Мы привели столь подробно предсмертное письмо Опочинина не потому, что его поступок был уникальным, а по причинам прямо противоположным. Это был голос достаточно обширной группы в поколении 1790-х годов, и отличался он разве что развернутостью мотивировок. Документы свидетельствуют о целом ряде подобных фактов. В 1792 году молодой М. Сушков (ему исполнилось всего семнадцать лет) написал повесть «Российский Вертер». Это был юноша прогрессивных воззрений, не приемлющий несвободу. Перед тем как покончить с собой, он отпустил на волю своих крепостных. О повальном увлечении самоубийствами писал в письме А. Б. Куракину от 8 сентября 1772 года H. H. Бантыш-Каменский, своеобразно связывая его с влиянием Французской революции: «Что это во Франции? Может ли просвещение довести человека в такую темноту и заблуждение! Злодейство в совершенстве.
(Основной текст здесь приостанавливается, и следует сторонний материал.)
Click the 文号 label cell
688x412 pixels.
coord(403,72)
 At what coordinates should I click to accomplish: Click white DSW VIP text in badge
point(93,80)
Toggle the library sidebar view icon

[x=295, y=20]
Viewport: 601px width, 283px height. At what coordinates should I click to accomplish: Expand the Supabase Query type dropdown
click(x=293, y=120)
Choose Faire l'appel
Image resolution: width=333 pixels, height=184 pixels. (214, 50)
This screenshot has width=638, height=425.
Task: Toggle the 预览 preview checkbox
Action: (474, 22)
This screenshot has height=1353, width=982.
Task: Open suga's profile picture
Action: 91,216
Пример сей да послужит всем, отвергающим веру и начальство. Говоря о чужих, скажу слово и о своем уроде Сушкове, который Иудину облобызал участь
[277]. Прочтите его письмо: сколько тут ругательств Творцу! сколько надменности и тщеславия о себе! Такова большая часть наших молодцов, пылких умами и не ведущих ни закону, ни веры своей»
[278]. В другом письме Бантыш-Каменского А. Б. Куракину от 29 сентября находим: «Писал ли я к вам, что еще один молодец, сын сенатора Вырубова, приставив себе в рот пистолет, лишил себя жизни? Сие происходило в начале сего месяца, кажется: плоды знакомства с Аглицким народом…»
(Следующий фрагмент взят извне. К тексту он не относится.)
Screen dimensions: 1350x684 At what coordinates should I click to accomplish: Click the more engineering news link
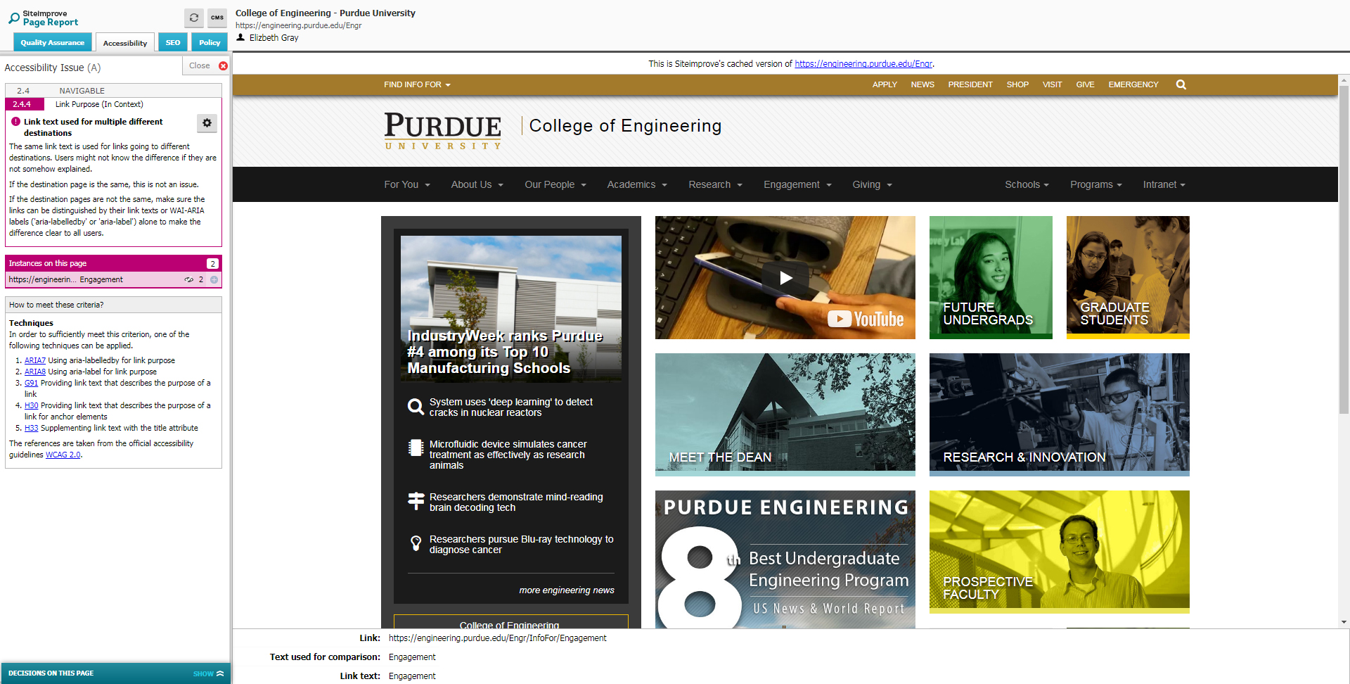(x=566, y=590)
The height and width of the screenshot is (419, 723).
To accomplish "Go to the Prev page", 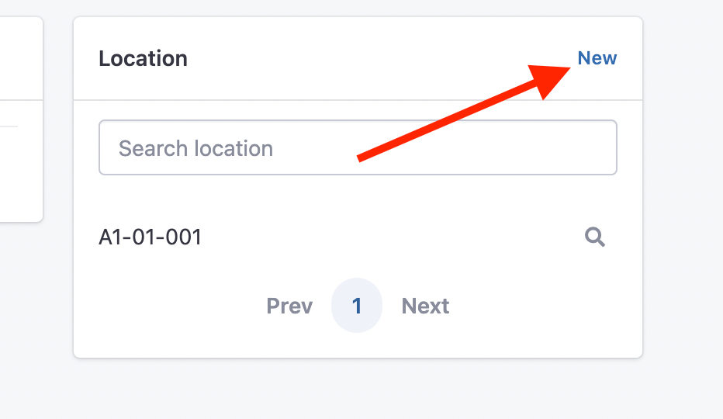I will coord(289,306).
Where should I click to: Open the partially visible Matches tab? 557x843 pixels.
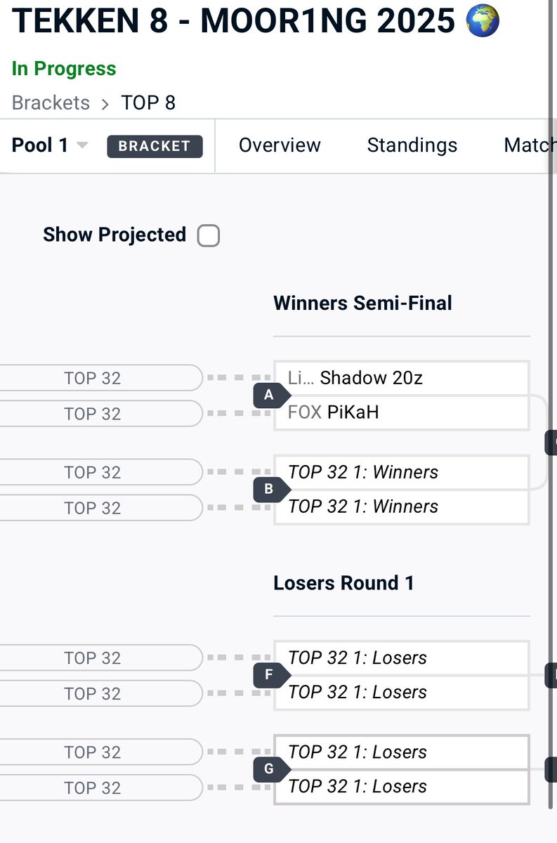[x=530, y=145]
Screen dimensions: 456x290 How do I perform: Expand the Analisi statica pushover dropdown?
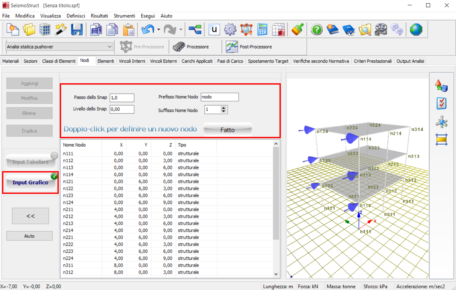click(x=109, y=47)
[279] 27 октября он же писал: «Какой несчастный отец сенатор Вырубов: вчера другой сын, артиллерии офицер, застрелился. В два месяца два сына толь постыдно кончили жизнь свою. Опасно, чтоб сия Аглинская болезнь не вошла в моду у нас. Здесь в клобе появилися на всех дамах красные якобинские шапки. В субботу призваны были к градоначальнику все marchandesses des modes и наистрожайше, именем Самой, запрещена оных продажа, и вчера в клобе ни на ком не видно оной было»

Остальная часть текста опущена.